▶ [SOURCE EXTRACT]:
▼
# Complex Analysis: Liouville's Theorem

1. Nov 2, 2011

### tarheelborn

1. The problem statement, all variables and given/known data
Let $$f=u+iv$$ be an entire function. Prove that if $$u$$ is bounded, then $$f$$ is constant.

2. Relevant equations
Liouville's Theorem states that the only bounded entire functions are the constant functions on $$\mathbb{C}$$

3. The attempt at a solution
I know that if $$u$$ is bounded, then the real part of the function is bounded, obviously. I need a function that is bounded for both the real and imaginary parts when just the real part is bounded and I am not sure how to find that...

2. Nov 2, 2011

### Dick

Think about g=1/(M-f) where M is real. How can you pick a value for M that will make g bounded?
▲
▶ [SUPPLIED INFORMATION]:
▼
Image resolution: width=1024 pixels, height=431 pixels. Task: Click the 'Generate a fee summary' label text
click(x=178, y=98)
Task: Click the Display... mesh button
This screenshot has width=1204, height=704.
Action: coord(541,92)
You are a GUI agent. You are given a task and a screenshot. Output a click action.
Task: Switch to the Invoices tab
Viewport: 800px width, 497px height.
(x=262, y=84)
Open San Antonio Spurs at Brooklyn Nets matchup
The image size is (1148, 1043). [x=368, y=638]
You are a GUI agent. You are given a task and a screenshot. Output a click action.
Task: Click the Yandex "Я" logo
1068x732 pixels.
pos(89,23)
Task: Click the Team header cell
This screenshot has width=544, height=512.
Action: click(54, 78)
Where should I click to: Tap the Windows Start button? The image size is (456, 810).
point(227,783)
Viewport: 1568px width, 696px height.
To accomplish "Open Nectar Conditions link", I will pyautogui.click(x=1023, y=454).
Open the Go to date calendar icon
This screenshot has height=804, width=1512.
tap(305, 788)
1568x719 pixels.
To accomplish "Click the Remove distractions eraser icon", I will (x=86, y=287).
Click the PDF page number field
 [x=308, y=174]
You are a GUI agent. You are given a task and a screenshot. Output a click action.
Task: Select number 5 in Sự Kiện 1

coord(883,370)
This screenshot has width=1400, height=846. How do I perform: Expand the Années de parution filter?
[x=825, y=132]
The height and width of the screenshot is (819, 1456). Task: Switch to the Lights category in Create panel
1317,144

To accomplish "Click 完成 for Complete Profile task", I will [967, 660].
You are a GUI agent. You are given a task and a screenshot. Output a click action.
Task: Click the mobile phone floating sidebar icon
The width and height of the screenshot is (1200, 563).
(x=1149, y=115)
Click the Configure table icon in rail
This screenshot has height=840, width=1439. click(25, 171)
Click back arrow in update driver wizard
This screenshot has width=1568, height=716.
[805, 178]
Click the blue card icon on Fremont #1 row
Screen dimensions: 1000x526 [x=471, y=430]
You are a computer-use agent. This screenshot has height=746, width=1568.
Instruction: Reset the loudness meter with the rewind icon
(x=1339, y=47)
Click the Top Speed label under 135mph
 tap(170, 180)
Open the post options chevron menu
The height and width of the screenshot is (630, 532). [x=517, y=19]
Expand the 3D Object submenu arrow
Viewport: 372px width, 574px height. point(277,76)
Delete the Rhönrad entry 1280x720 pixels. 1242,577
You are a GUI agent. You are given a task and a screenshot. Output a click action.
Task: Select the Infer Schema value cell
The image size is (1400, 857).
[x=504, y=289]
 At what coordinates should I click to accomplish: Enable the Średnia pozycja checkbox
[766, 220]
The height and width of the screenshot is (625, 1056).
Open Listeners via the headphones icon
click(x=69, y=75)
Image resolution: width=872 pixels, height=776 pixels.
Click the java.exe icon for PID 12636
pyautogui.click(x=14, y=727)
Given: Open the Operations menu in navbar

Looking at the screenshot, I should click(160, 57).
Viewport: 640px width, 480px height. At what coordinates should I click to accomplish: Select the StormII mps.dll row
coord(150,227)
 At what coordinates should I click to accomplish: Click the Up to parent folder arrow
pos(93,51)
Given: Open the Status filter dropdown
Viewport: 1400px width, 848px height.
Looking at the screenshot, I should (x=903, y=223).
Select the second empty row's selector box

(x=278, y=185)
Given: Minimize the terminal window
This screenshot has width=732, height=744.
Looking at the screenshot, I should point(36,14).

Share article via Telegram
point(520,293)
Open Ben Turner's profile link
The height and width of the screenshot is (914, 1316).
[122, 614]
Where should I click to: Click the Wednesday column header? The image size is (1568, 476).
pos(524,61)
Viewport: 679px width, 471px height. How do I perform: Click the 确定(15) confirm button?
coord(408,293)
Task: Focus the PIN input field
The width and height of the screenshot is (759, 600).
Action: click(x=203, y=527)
▲
▶ [OBJECTIVE]:
Reproduce the entire Liouville's Theorem forum thread above word for word, with nothing changed or left out.

▶ [SOLVED EXERCISE]:
# Complex Analysis: Liouville's Theorem

1. Nov 2, 2011

### tarheelborn

1. The problem statement, all variables and given/known data
Let $$f=u+iv$$ be an entire function. Prove that if $$u$$ is bounded, then $$f$$ is constant.

2. Relevant equations
Liouville's Theorem states that the only bounded entire functions are the constant functions on $$\mathbb{C}$$

3. The attempt at a solution
I know that if $$u$$ is bounded, then the real part of the function is bounded, obviously. I need a function that is bounded for both the real and imaginary parts when just the real part is bounded and I am not sure how to find that...

2. Nov 2, 2011

### Dick

Think about g=1/(M-f) where M is real. How can you pick a value for M that will make g bounded?